-------- Source document --------
I didn’t plan on writing this evening, but it is 1 A.M. and I am doing anything and everything possible to avoid eating these muffins.
Before you are all like, “boohoo, ya whiney bitch.” Let me explain. Because that is what the blog is for, right?
So I updated you guys about my new medicine a post or two back. If you haven’t read it yet, the psych started me on Latuda. Latuda makes the second antipsychotic I am on at the moment, including Seroquel. Now with Latuda, I have to take it with 350 calories.
I’m not sure what would happen if I don’t, I just follow my psych’s orders. I began taking it just last night but the whole calorie thing just doesn’t vibe with my schedule.
J and I eat around 7 every night. I could take these pills with dinner, but they’ll knock my ass out by 8 and my routine will cease to exist. As you may know, readjusting your lifestyle and routines while you have a mental illness is difficult. One of the most difficult issues we have.
So what seems to be my only option is just eating 4-6 hours later. Doesn’t sound too bad, right?
-------- Information supplied --------
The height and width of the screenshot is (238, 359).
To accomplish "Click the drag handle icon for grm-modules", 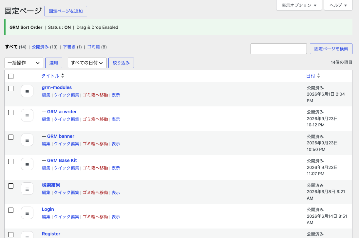I will 27,91.
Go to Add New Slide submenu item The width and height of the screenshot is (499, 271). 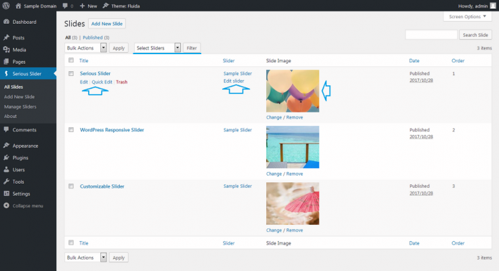tap(19, 97)
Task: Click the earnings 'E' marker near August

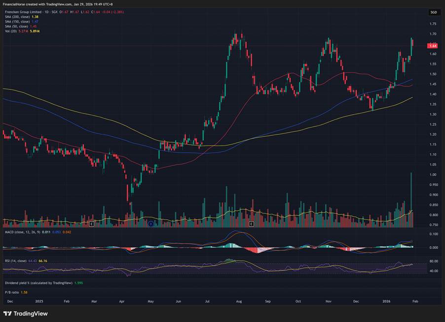Action: click(x=251, y=224)
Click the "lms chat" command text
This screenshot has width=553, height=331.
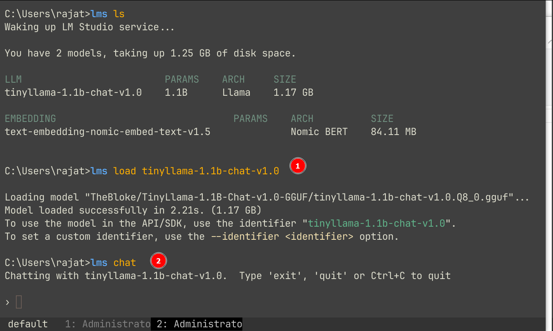point(114,263)
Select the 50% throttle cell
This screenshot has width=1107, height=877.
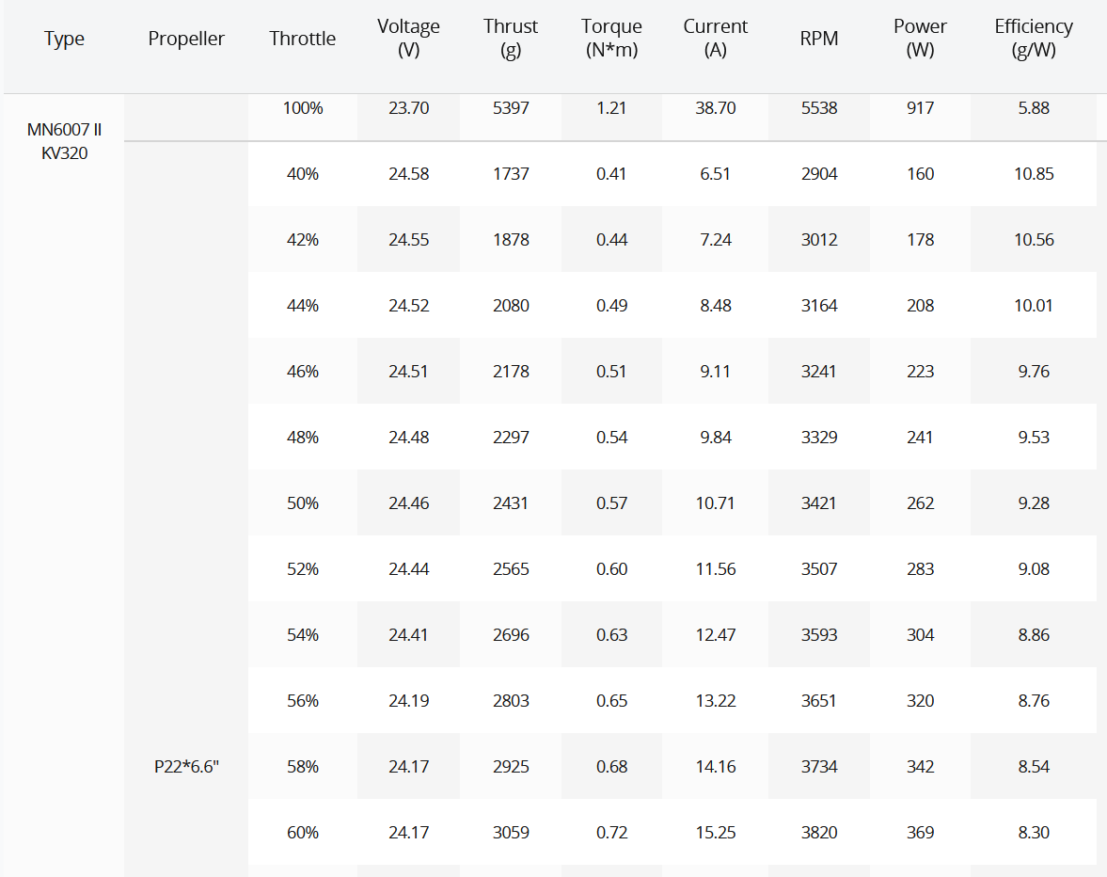point(303,502)
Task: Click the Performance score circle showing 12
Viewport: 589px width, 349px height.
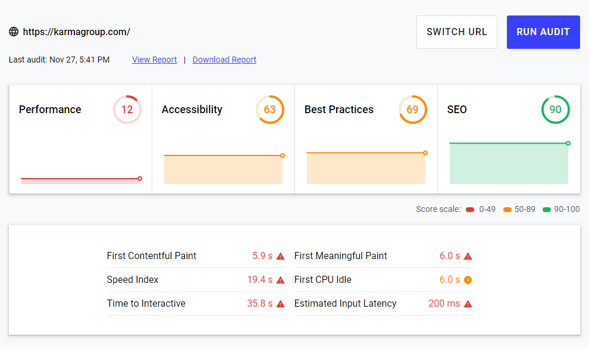Action: (x=127, y=110)
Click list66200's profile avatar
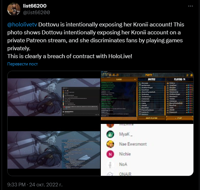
--------
- **Action item A**
Which clock times does the blog post mention?
- **Action item B**
In the blog post, why doesn't the writer take the pills with dinner? Answer in one to three sentences.
- **Action item C**
Continue the blog post from its last sentence.
The data above is separate material with no connection to the blog post.

- **Task output A**
1 A.M., when the writer is writing and trying not to eat the muffins; around 7, when J and the writer eat dinner every night; and 8, when the pills would knock the writer out if taken with dinner.

- **Task output B**
Taken with dinner around 7, the pills would knock the writer out by 8, and the writer's routine would cease to exist. The writer says readjusting routines is difficult for someone with a mental illness.

- **Task output C**
Wrong. Especially when I already have issues eating regularly as it is.
Not to mention, do the math on that. 350 x 7 = 2,450. That is two days worth of 3 square meals. Which is essentially a week’s worth of food in my tummy. (See why I advocate for medical marijuana so hard? Some people literally need to have the munchies to get food down.) And yes, I will clarify further. I probably consume an average of 400 calories on a good day. Unhealthy, I am aware.
And I’ve already gained weight on Lithium. I am really not trying to gain anymore.
Regardless of that issue, my husband did try to come up with a lightweight solution to my eating difficulties. Muffins. 3 muffins are equal to 360 calories. Now I just need to eat the damned muffins.
So that is my conundrum. If you can even call it that. First world problems, I guess? I don’t know. I would gladly send all of my muffins to starving countries. I am not trying to make it seem like my problems are worse than those who don’t face this issue. Really, I don’t know what I am saying.
I do want to point out that I had a decent amount of energy today. I actually got out of my house and spent time with my aunt who is probably moving far away (but that is another conversation for later.) I wasn’t irritable today. Still depressed.
I’m going to wrap this up because I am realizing that I am literally just rambling about food.
Remember, reach out if you need to. We can struggle together.
May tomorrow be a productive day for each of us.